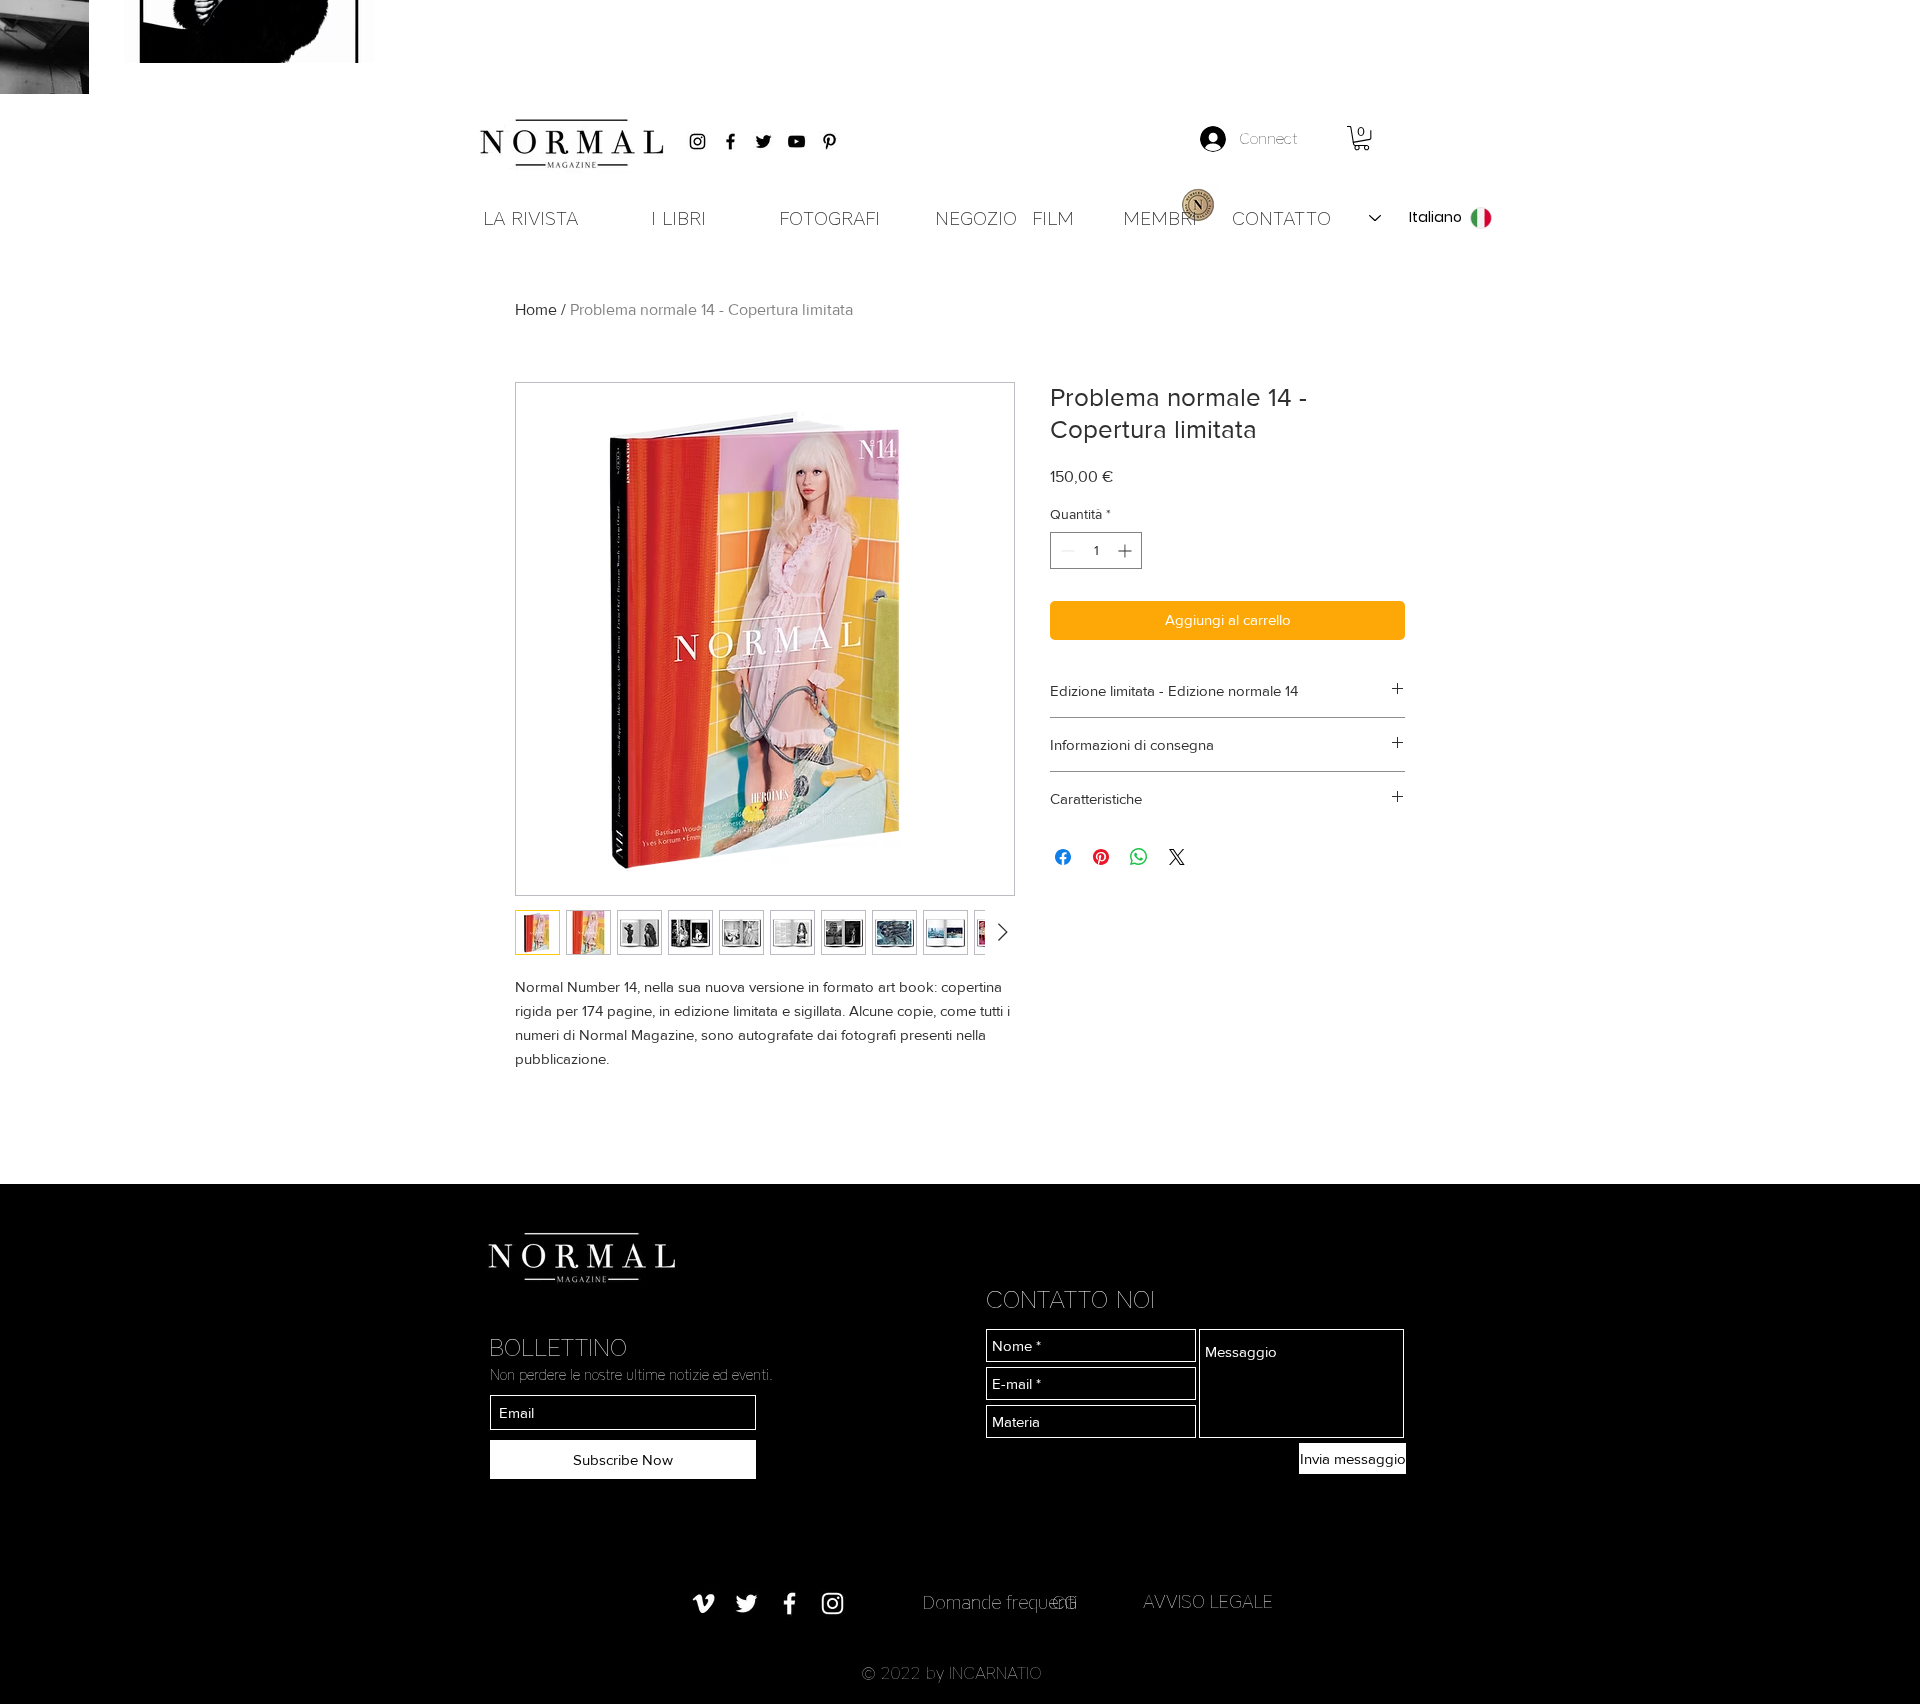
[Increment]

---

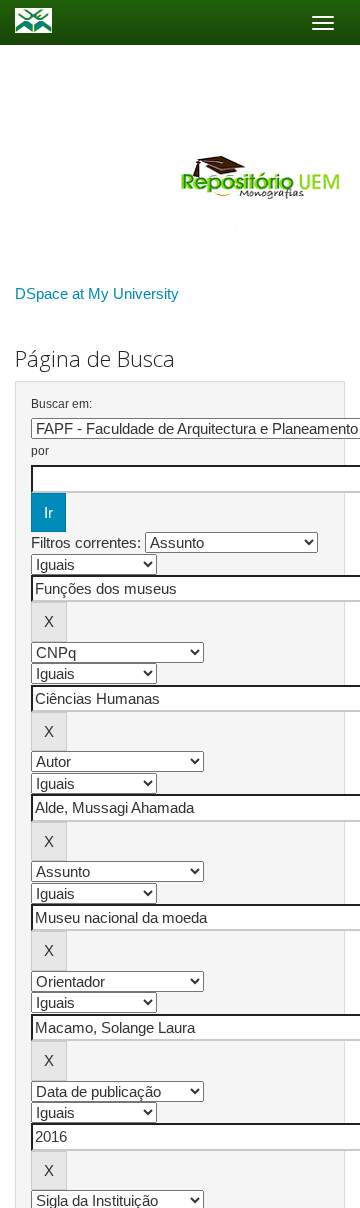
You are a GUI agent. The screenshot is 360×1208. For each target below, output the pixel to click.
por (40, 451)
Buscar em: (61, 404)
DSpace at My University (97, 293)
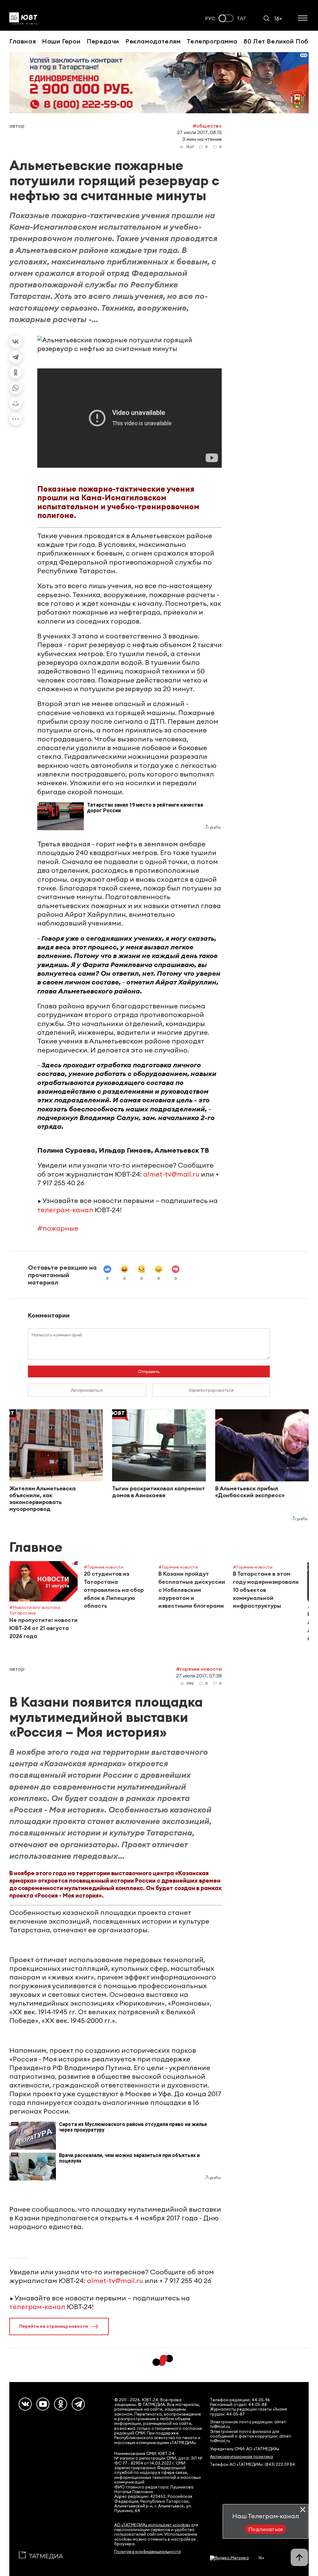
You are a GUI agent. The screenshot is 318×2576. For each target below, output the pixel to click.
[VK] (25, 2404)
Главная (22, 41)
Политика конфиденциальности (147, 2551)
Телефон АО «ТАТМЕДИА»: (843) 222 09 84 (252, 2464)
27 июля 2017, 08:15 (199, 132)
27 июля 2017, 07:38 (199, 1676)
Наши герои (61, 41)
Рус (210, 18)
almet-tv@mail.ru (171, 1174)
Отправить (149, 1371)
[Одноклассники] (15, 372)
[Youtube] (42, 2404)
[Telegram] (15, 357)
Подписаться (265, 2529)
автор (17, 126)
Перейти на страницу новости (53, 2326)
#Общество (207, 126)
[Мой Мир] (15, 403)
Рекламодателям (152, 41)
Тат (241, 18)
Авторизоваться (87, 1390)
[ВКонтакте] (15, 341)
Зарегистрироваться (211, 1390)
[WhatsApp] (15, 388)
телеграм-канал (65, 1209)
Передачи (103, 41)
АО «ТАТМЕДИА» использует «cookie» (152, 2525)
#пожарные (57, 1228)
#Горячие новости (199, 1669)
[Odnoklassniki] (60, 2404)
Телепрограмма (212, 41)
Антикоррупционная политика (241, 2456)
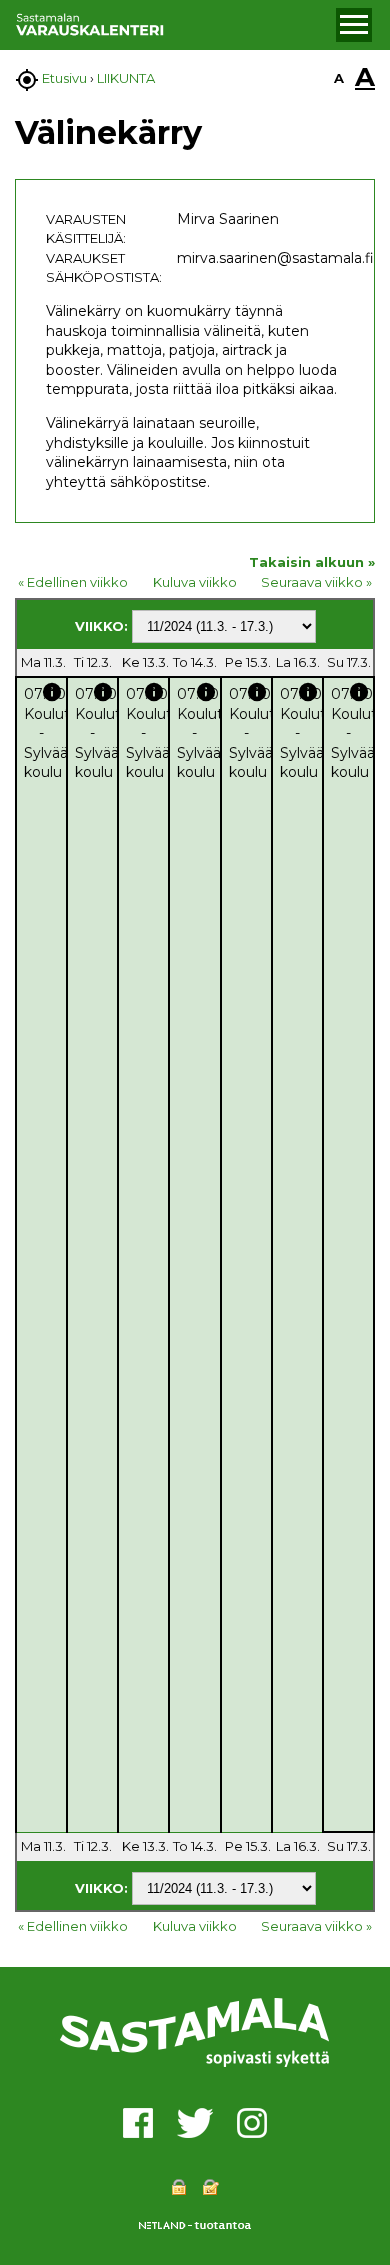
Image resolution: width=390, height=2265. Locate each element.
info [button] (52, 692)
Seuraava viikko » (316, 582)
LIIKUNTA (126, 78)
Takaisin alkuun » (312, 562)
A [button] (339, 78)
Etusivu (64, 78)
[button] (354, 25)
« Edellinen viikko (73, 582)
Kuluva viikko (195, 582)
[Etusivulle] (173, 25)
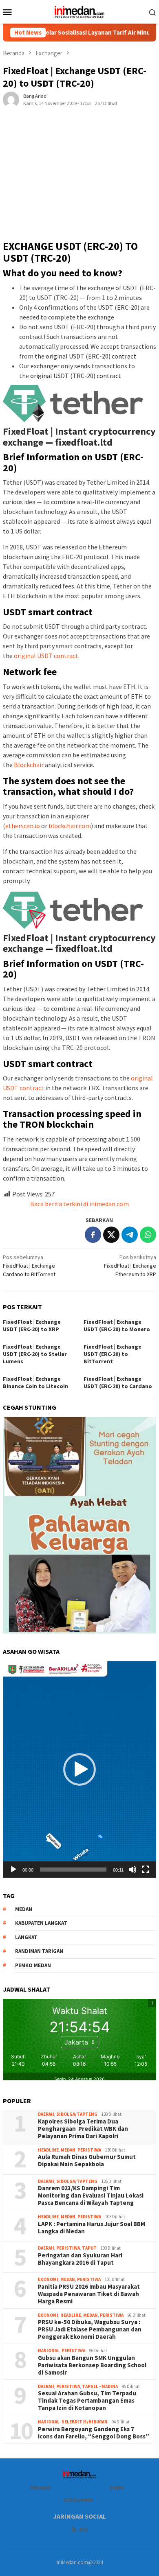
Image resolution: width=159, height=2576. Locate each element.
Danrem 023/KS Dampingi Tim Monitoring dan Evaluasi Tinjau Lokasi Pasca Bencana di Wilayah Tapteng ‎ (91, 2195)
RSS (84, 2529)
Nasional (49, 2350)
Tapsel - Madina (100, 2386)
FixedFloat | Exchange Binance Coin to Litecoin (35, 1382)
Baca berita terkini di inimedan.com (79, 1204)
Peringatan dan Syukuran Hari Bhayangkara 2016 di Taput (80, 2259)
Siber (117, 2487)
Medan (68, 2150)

---

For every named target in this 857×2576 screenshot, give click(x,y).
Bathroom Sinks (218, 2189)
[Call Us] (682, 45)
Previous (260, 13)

**What you need to do**
From the records above, copy exactly the lines starting at the one with "27 июля 2017, 08:15 (199, 132)" and ending at the one with "Medan (68, 2150)", and no others. Pictures stay out.

**Exercise response**
27 июля 2017, 08:15 (199, 132)
27 июля 2017, 07:38 (199, 1676)
Наши герои (61, 41)
Рус (210, 18)
almet-tv@mail.ru (171, 1174)
Отправить (149, 1371)
[Одноклассники] (15, 372)
[Youtube] (42, 2404)
[Telegram] (15, 357)
Подписаться (265, 2529)
автор (17, 126)
Перейти на страницу новости (53, 2326)
#Общество (207, 126)
[Мой Мир] (15, 403)
Рекламодателям (152, 41)
Тат (241, 18)
Авторизоваться (87, 1390)
[ВКонтакте] (15, 341)
Зарегистрироваться (211, 1390)
[WhatsApp] (15, 388)
телеграм-канал (65, 1209)
Передачи (103, 41)
АО «ТАТМЕДИА» использует «cookie» (152, 2525)
#пожарные (57, 1228)
#Горячие новости (199, 1669)
[Odnoklassniki] (60, 2404)
Телепрограмма (212, 41)
Антикоррупционная политика (241, 2456)
Image resolution: width=390, height=2265. Locate each element.
info [button] (52, 692)
Seuraava viikko » (316, 582)
LIIKUNTA (126, 78)
Takaisin alkuun » (312, 562)
A [button] (339, 78)
Etusivu (64, 78)
[button] (354, 25)
« Edellinen viikko (73, 582)
Kuluva viikko (195, 582)
[Etusivulle] (173, 25)
Image resolution: width=159, height=2576. Locate each element.
Danrem 023/KS Dampingi Tim Monitoring dan Evaluasi Tinjau Lokasi Pasca Bencana di Wilayah Tapteng ‎ (91, 2195)
RSS (84, 2529)
Nasional (49, 2350)
Tapsel - Madina (100, 2386)
FixedFloat | Exchange Binance Coin to Litecoin (35, 1382)
Baca berita terkini di inimedan.com (79, 1204)
Peringatan dan Syukuran Hari Bhayangkara 2016 di Taput (80, 2259)
Siber (117, 2487)
Medan (68, 2150)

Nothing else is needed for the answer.